Bayesian estimates for conic intrinsic volumes

This note describes how to derive Bayesian estimates of the conic intrinsic volumes, given sample data either from the intrinsic volumes distribution or from the bivariate chi-bar-squared distribution. The simplest case of direct samples from the intrinsic volumes distribution, and without enforcing any properties for the intrinsic volumes, can be solved analytically; enforcing the log-concavity inequalities already prohibits an analytical solution. The case of reconstructing the intrinsic volumes based on bivariate chi-bar-squared data is even more challenging. In these more complicated cases the posterior distribution will be sampled through Monte-Carlo sampling. The functions in conivol mostly use the sampler Stan (wikipedia), although JAGS (wikipedia) is also partially supported. See below for more details.

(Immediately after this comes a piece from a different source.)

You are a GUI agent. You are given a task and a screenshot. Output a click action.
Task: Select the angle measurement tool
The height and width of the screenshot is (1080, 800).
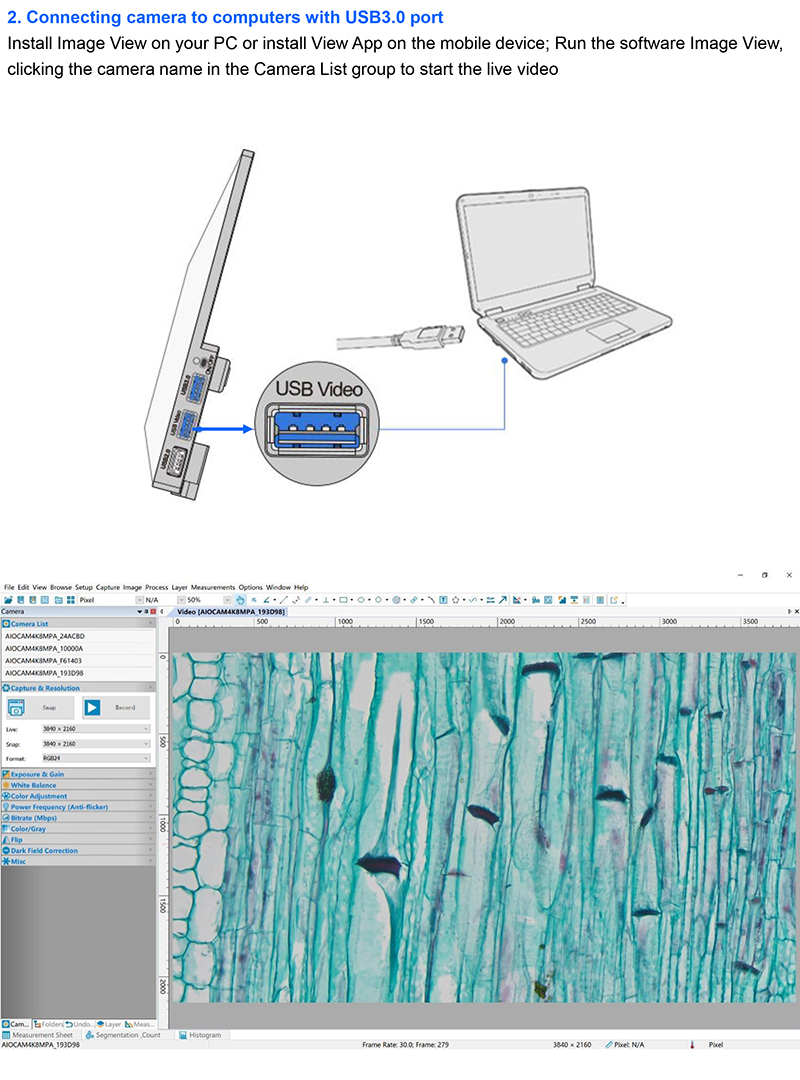point(266,600)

We assume familiarity with the

Other vignettes:

Conic intrinsic volumes and (bivariate) chi-bar-squared distribution: introduces conic intrinsic volumes and (bivariate) chi-bar-squared distributions, as well as the computations involving polyhedral cones,
Estimating conic intrinsic volumes from bivariate chi-bar-squared data: describes the details of the algorithm for finding the intrinsic volumes of closed convex cones from samples of the associated bivariate chi-bar-squared distribution.

Setup and notation

As in the previous vignette, we use the following notation:

$C\subseteq\text{R}^d$ denotes a closed convex cone, $C^\circ=\{y\in\text{R}^d\mid \forall x\in C: x^Ty\leq 0\}$ the polar cone, and $\Pi_C\colon\text{R}^d\to C$ denotes the orthogonal projection map, \[ \Pi_C(z) = \text{argmin}\{\|x-z\|\mid x\in C\} . \] We will assume in the following that $C$ (and thus $C^\circ$) is not a linear subspace so that the intrinsic volumes with even and with odd indices each add up to $\frac12$.
$v = v(C) = (v_0(C),\ldots,v_d(C))$ denotes the vector of intrinsic volumes.
We work with the two main random variables \[ X=\|\Pi_C(g)\|^2 ,\quad Y=\|\Pi_{C^\circ}(g)\|^2, \] where $g\sim N(0,I_d)$. So $X$ and $Y$ are chi-bar-squared distributed with reference cones $C$ and $C^\circ$, respectively, and the pair $(X,Y)$ is distributed according to the bivariate chi-bar-squared distribution with reference cone $C$.
We also define the “latent” variable $Z\in\{0,1,\ldots,d\}$, $\text{Prob}\{Z=k\}=v_k$. In the case of a polyhedral cone we may indeed have direct samples from the variable $Z$, and also in the case of bivariate chi-bar-squared data, the variable $Z$ is not entirely latent; we will explain this subtlety again below.

Example computations:

We study in this vignette the intrinsic volumes of the following randomly defined polyhedral cone, $C=\{Ax\mid x\geq0\}$ with $A\in\text{R}^d$ given by:

d <- 17
num_gen <- 50
set.seed(1324)
A <- matrix( c(rep(1,num_gen), rnorm((d-1)*num_gen)), d, num_gen, byrow = TRUE )
out <- polyh_reduce_gen(A)
str(out)
#> List of 5
#>  $ dimC     : int 17
#>  $ linC     : int 0
#>  $ QL       : logi NA
#>  $ QC       : num [1:17, 1:17] 1 0 0 0 0 0 0 0 0 0 ...
#>  $ A_reduced: num [1:17, 1:50] 1 -1.451 -1.105 -0.221 0.758 ...
dimC <- out$dimC
linC <- out$linC
A_red <- out$A_reduced

In other words, the generators of the cone are iid Gaussian vectors chosen in an affine hyperplane of height one. We choose two batches of samples both from the intrinsic volumes distribution and from the bivariate chi-bar-squared distribution to illustrate the different approaches for deriving posterior distributions.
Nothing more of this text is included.